**Page:**
17      Il ressort du dossier que la République fédérale d’Allemagne a notifié la loi du 22 janvier 1996 sur les subventions à l’investissement à la Commission le 31 mai 1995, en application de l’article 88, paragraphe 3, CE. Cette dernière l’a examinée dans le cadre des dossiers N494/A/95 et N710/C/95 et a donné son autorisation par décision du 29 novembre 1995 laquelle précisait que l’application de ce régime d’aide devait respecter les dispositions communautaires applicables, notamment, à l’agriculture.

18      Par l’encadrement agricole, la Commission a invité les États membres à confirmer dans un délai de deux mois qu’ils se conformeraient au plus tard à partir du 1er janvier 1996 audit encadrement en modifiant leurs aides existantes. En l’absence d’une telle confirmation, la Commission se réservait le droit d’ouvrir la procédure formelle d’examen prévue à l’article 88, paragraphe 2, CE. La République fédérale d’Allemagne ne s’est pas conformée à cette demande.

19      Ainsi, le 12 juin 1996, la Commission a décidé d’engager, contre les régimes d’aide à finalité régionale dans le secteur de la transformation et de la commercialisation de produits agricoles existants en Allemagne, la procédure formelle d’examen. Cette décision a été publiée le 5 février 1997 au Journal officiel des Communautés européennes (JO C 36, p. 13).

20      Cette procédure a été clôturée le 20 mai 1998 avec l’adoption, à cette date, de la décision 1999/183 qui a été signifiée le 2 juillet 1998 à la République fédérale d’Allemagne.

21      Par lettre du 18 septembre 1998, publiée le 28 septembre 1998 au Bundessteuerblatt (journal officiel d’information fiscale, ci-après le «BStBl»), le ministère fédéral des Finances allemand a informé les instances supérieures des Länder en matière financière que, à partir du 3 septembre 1998, notamment pour les investissements visés au point 2 de l’annexe de la décision 94/173, aucune aide à l’investissement ne pourrait plus être accordée et a indiqué qu’une modification de la loi du 22 janvier 1996 sur les subventions à l’investissement en ce sens était prévue (ci-après la «lettre du 18 septembre 1998»).

22      Par la loi de 1999 sur les allègements fiscaux, le législateur allemand a procédé à la modification de la loi du 22 janvier 1996 sur les subventions à l’investissement relevée au point 9 du présent arrêt.

23      Le 10 septembre 1999, Magdeburger Mühlenwerke, qui exploite dans les nouveaux Länder une entreprise de meunerie, a demandé une subvention à l’investissement pour des investissements relatifs à l’année 1998 d’un montant d’environ 5,9 millions de DEM.

24      Le Finanzamt a cependant considéré que les investissements éligibles au titre de la perception de l’aide n’étaient que d’une valeur de 1,9 million de DEM. En effet, il a refusé de prendre en compte dans la base de calcul de l’aide, en application de l’article 2, deuxième phrase, point 4, de la loi du 22 janvier 1996 sur les subventions à l’investissement, les investissements pour lesquels la décision d’investissement ferme avait été prise au plus tard le 2 septembre 1998, mais dont la livraison n’était intervenue qu’après cette date.

**Consignes:**
**1)** Repérez dans les enregistrements chaque ligne contenant le mot « height » et recopiez-la.
**2)** Prolongez l'arrêt sur les subventions à l'investissement en Allemagne en reprenant juste après sa dernière phrase.

Données de pointage sur pages et écrans:
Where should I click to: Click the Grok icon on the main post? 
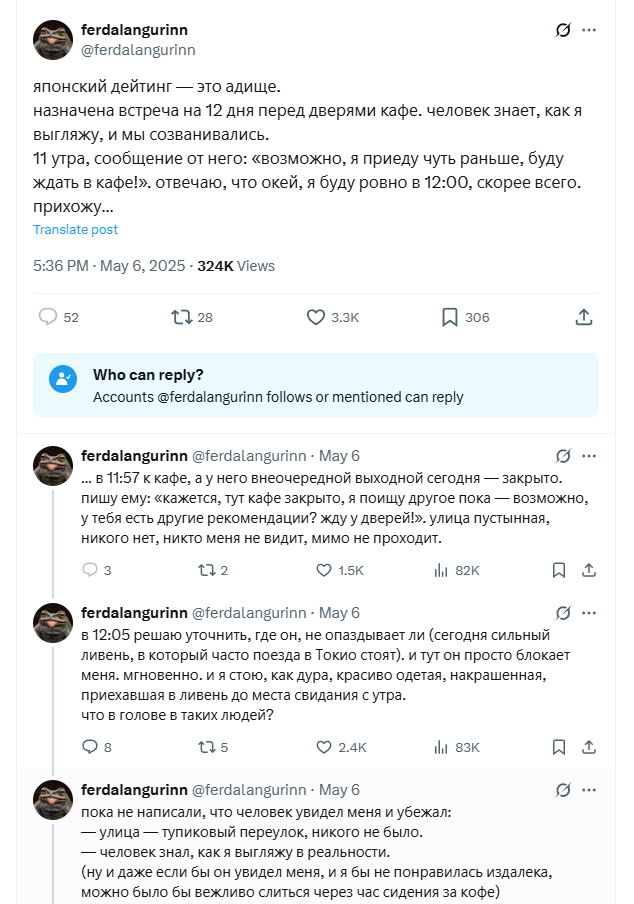(x=563, y=31)
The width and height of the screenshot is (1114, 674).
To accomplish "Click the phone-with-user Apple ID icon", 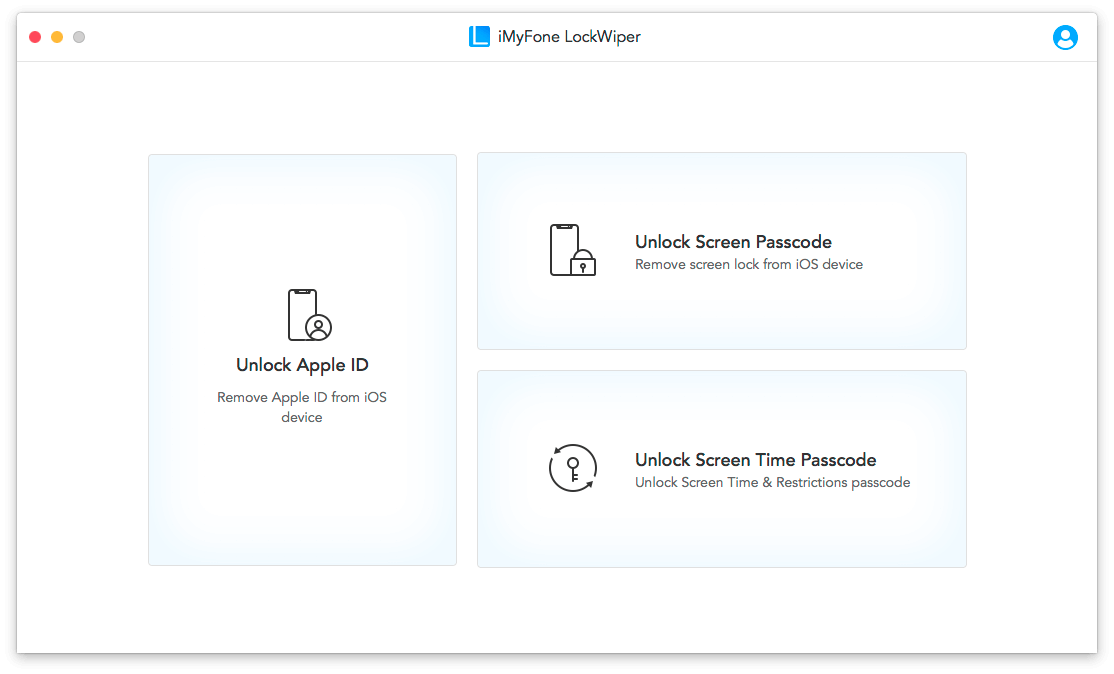I will pyautogui.click(x=308, y=315).
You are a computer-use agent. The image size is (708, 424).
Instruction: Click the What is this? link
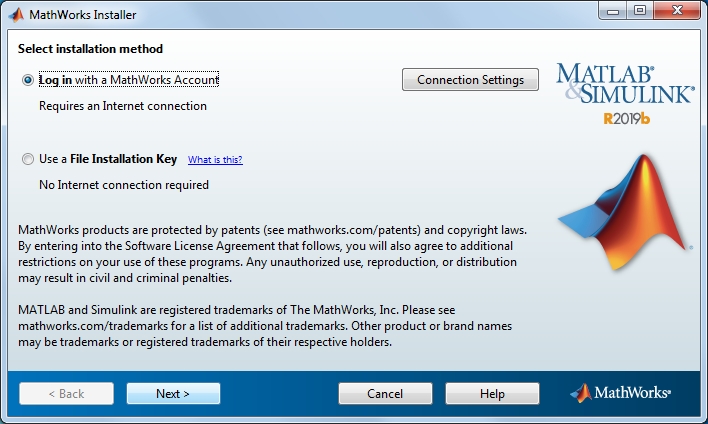point(215,160)
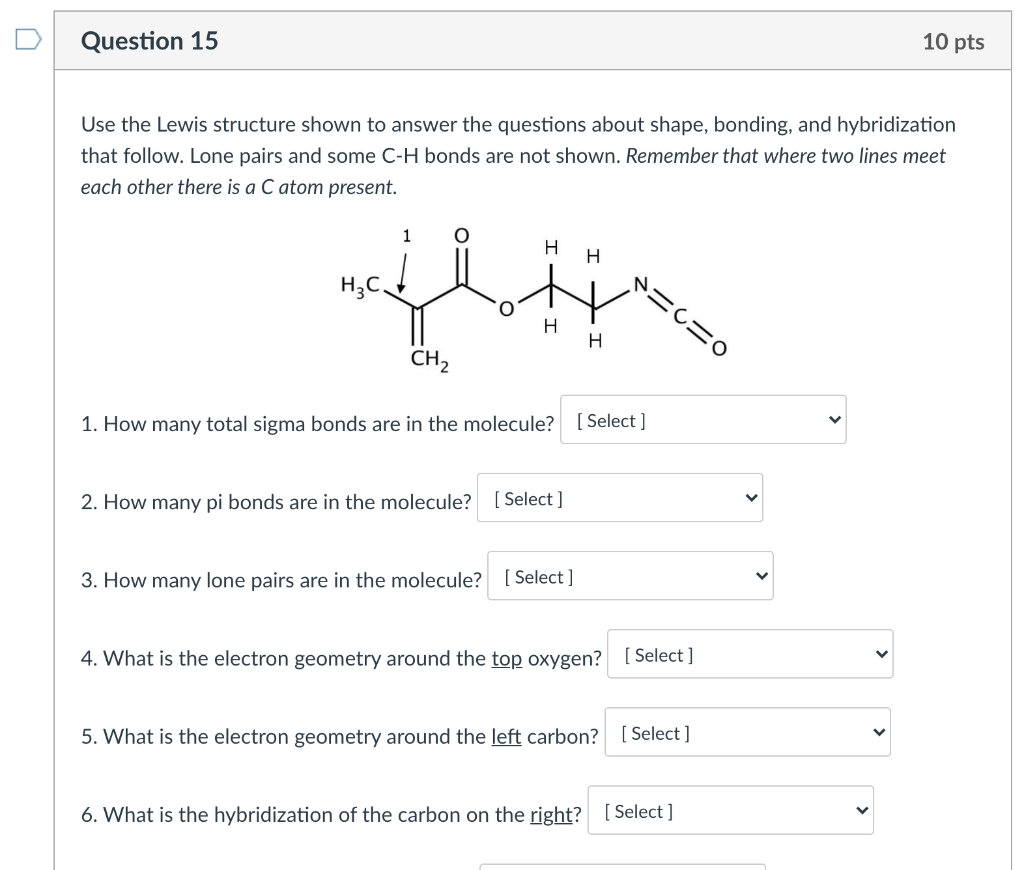Open the top oxygen electron geometry dropdown
Image resolution: width=1024 pixels, height=870 pixels.
coord(748,653)
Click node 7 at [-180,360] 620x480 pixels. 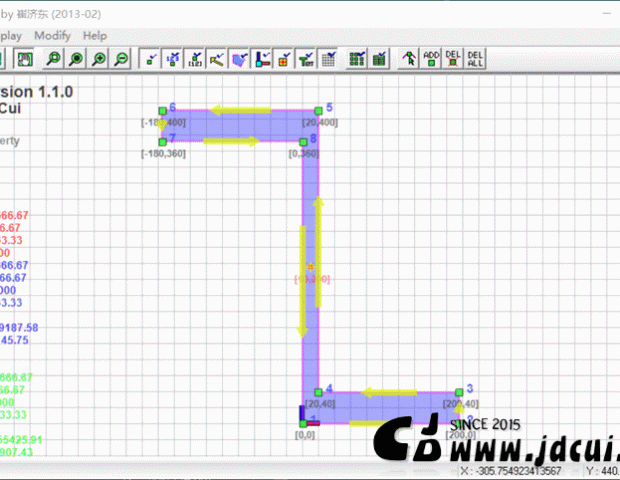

**Corrigé de l'exercice:**
**1)**
The width and height of the screenshot is (1114, 674).
Image resolution: width=1024 pixels, height=870 pixels.

**2)**
25      Le 26 septembre 2001, Magdeburger Mühlenwerke a formé un recours à l’encontre de cette décision devant le Finanzgericht des Landes Sachsen-Anhalt, faisant valoir que l’insertion de l’article 2, deuxième phrase, point 4, de la loi du 22 janvier 1996 sur les subventions à l’investissement violait le principe constitutionnel de non-rétroactivité.

26      En particulier, Magdeburger Mühlenwerke a fait valoir que l’effet rétroactif de l’article 2, deuxième phrase, point 4, de la loi du 22 janvier 1996 sur les subventions à l’investissement avait porté atteinte à sa confiance légitime, car, d’une part, à partir du moment où la décision d’investir est prise, la norme sur la base de laquelle l’aide est octroyée fonde la confiance légitime du demandeur d’aide. Or, sa décision d’investir aurait été prise avant le 3 septembre 1998 et le législateur allemand n’aurait assorti cette disposition d’aucune réserve au titre du droit de l’Union ni créé de régime transitoire applicable aux investissements déjà réalisés.

27      D’autre part, cette société n’aurait pu être informée de l’impossibilité de percevoir une subvention à l’investissement qu’au plus tôt le 28 septembre 1998, c’est-à-dire à la date de la publication au BStBl de la lettre du 18 septembre 1998, et après un délai approprié pour en prendre connaissance.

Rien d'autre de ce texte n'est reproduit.